During the Dark Reign storyline, Skein is revealed to have joined the Women Warriors, the Initiative's team for the state of Delaware.

During the Spider-Island storyline, Sybil Dvorak returns to the Gypsy Moth identity as well as her life of crime upon creating a new costume. After being hired by the Spider Queen to kidnap Alicia Masters, she uses her powers to seal Spider-Woman's mouth shut and change her costume into another Gypsy Moth suit, which leads to the Thing mistakenly attacking Spider-Woman. After removing her gag and mask, Spider-Woman manages to defeat Spider-Queen and rescue Alicia.
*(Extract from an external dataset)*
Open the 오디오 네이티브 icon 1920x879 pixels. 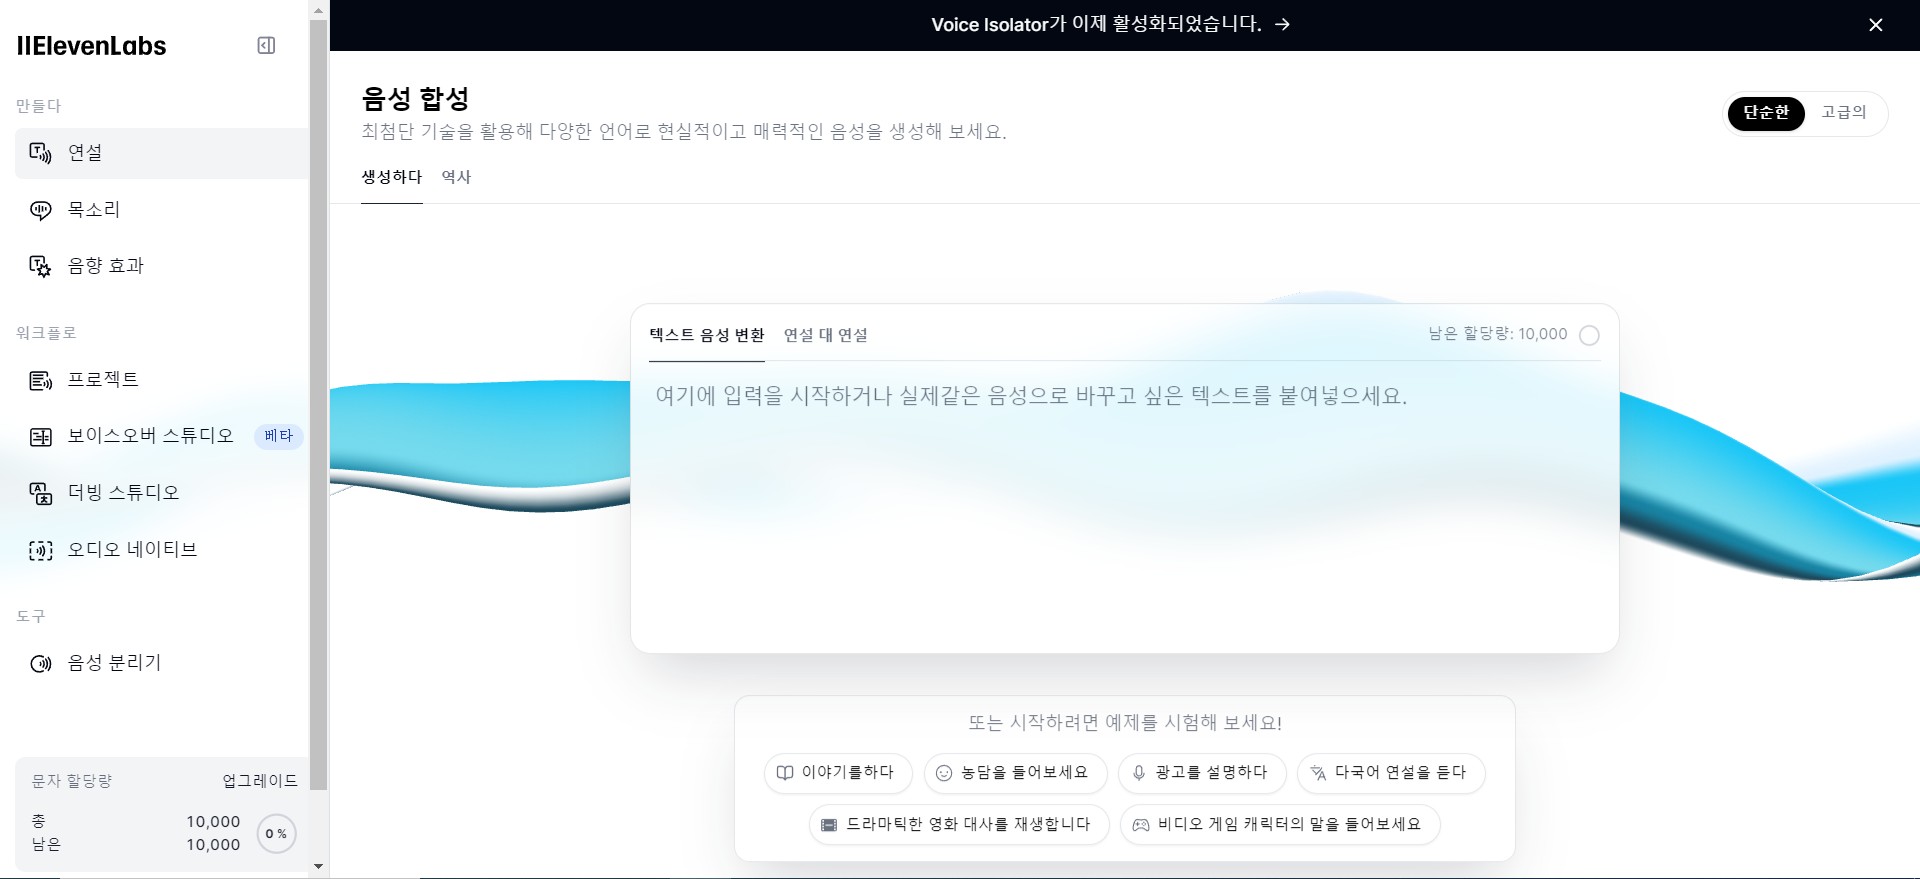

Skein later appears as a member of the Menagerie alongside Hippo, White Rabbit, and Panda-Mania. When White Rabbit refers to her as "Gypsy Moth", she insists on being called Skein. White Rabbit protests this, stating that she called the group the Menagerie because of the villains being themed after animals.

During the "Spider-Geddon" storyline, Skein is seen with Night Shift members Digger, Dansen Macabre, the Brothers Grimm, and new member Waxman when they rob a bus. The group is thwarted by Superior Octopus, who makes them agree to become his agents.

==Powers and abilities==
Sybil Dvorak is a mutant who possesses the ability to telekinetically manipulate materials and objects with her mind. Because all matter has a powerful and specific "texture" to her mind, she prefers to only manipulate "soft" substances like fibers and other malleable, yielding substances (this preference extends to the point of her having a strong aversion to mentally manipulating anything hard or solid). Thus she confines her manipulation to such substances as fabrics (both organic and synthetic) and organic tissue such as that of plants or animals. The maximum amount of material she can manipulate at once is equivalent to the amount of weight she can lift physically. By concentrating, she can levitate herself and move through the air as if she were swimming, at up to a top speed of 20 miles per hour for periods of up to a half-hour before tiring from the mental exertion. She can carry loads weighing no more than her own body weight while airborne.

Dvorak's wings were initially depicted as part of her body. In later appearances, her wings are instead depicted as made from fiber and manipulated by her powers.